2
votes

I'm on a Mac machine.

$ which ansible
/Library/Frameworks/Python.framework/Versions/3.5/bin/ansible

or I guess, ansible can be located at a generic location: /usr/bin/ansible (for ex: on CentOS/Ubuntu).

$ ansible --version
ansible 2.2.0.0

Running the following playbook works fine from my other vagrant / Ubuntu box.

Playbook file looks like:

- hosts: all
  become: true
  gather_facts: true

  roles:
    - a_role_which_just_say_hello_world_debug_msg

From my local machine, I can successfully ssh to the target servers/the following server (without any password as I have already added the .pem key file using ssh-add), which is failing in Ansible playbook's [Setup] (gather facts step) in Ansible playbook run.

On Mac machine, I'm getting this error sometimes (not everytime). Error: Failed to connect to the host via ssh: Connection timed out during banner exchange. PS: this issue is not coming all the time.

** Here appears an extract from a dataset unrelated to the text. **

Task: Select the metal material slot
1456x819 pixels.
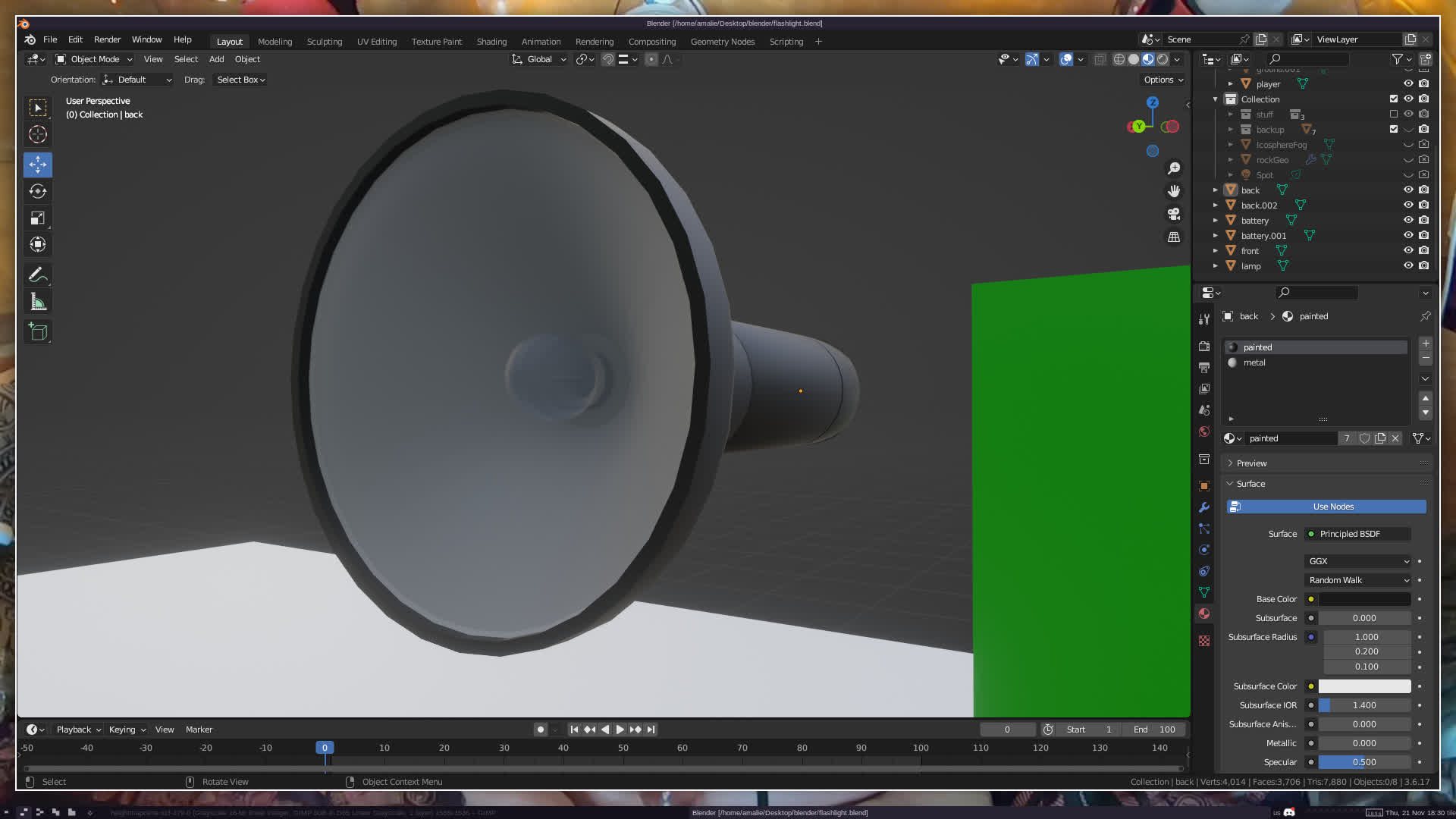Action: pyautogui.click(x=1254, y=362)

$ ansible-playbook -i inventory -l tag_cluster_mycluster myplabook.yml

PLAY [all] *********************************************************************

TASK [setup] *******************************************************************
ok: [myclusterSomeServer01_i_07f318688f6339971]
fatal: [myclusterSomeServer02_i_03df6f1f988e665d9]: UNREACHABLE! => {"changed": false, "msg": "Failed to connect to the host via ssh: Connection timed out during banner exchange\r\n", "unreachable": true}

OK, tried couple of times, same behavior, out of 15 servers (that I have in the mycluster cluster), the [SETUP] setup is failing during the gathering facts setup and next time it's working fine.

Retried: $ ansible-playbook -i inventory -l tag_cluster_mycluster myplabook.yml

PLAY [all] *********************************************************************

TASK [setup] *******************************************************************
ok: [myclusterSomeServer01_i_07f318688f6339971]
ok: [myclusterSomeServer02_i_03df6f1f988e665d9]
ok: [myclusterSomeServer03_i_057dfr56u88e665d9]
...
.....more...this time it worked for all servers.

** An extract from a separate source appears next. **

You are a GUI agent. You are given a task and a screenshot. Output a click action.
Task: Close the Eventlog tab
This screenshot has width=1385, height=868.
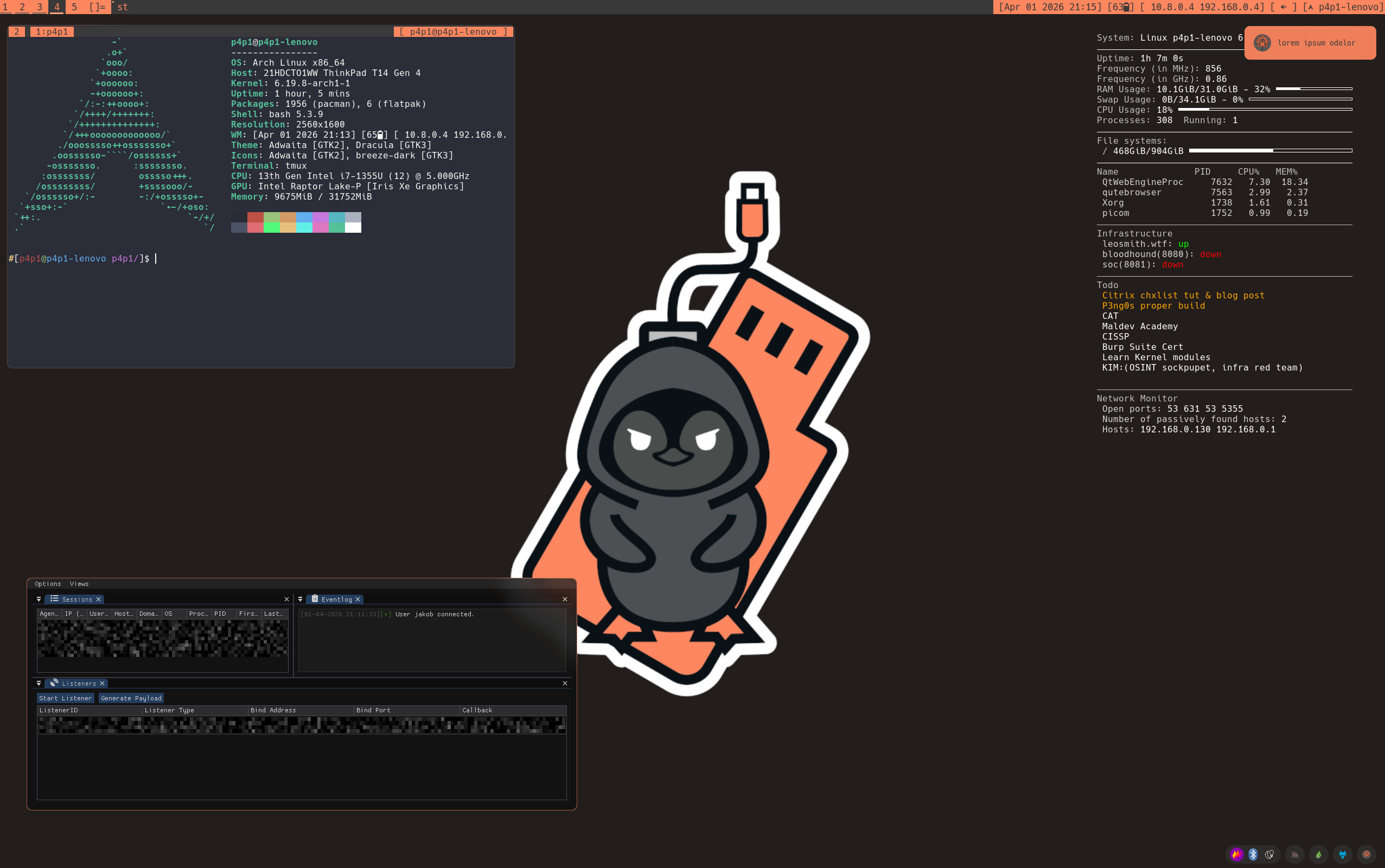[358, 599]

As you see above, this time the above step worked fine. The same issue (SSH connection timed out) is happening during some task/actions (where I'm trying to install something using Ansible yum module. If I try it again, it works fine for the server which failed last time but then it may fail for another server which was successful last time. Thus, the behavior is random.

My /etc/ansible/ansible.cfg file has:

[ssh_connection]
scp_if_ssh = True
1

1 Answers

3
votes

Adding the following timeout setting to /etc/ansible/ansible.cfg config file worked when I increased it to 25. When it was 10 or 15, I still saw the errors in some servers due to connection timeout banner issue.

[defaults]
timeout = 25

[ssh_connection]
scp_if_ssh = True

Apart from the above, I had to use serial: N or serial: N% (where N is a number) to run my playbook on N number or percentage of servers at a time, then it worked fine.

i.e.

- hosts: all
  become: true
  gather_facts: true
  serial: 2
  #serial: "10%"
  #serial: "{{ serialNumber }}"
  #serial: "{{ serialNumber }}%"

  vars:
   - serialNumber: 5

  roles:
    - a_role_which_just_say_hello_world_debug_msg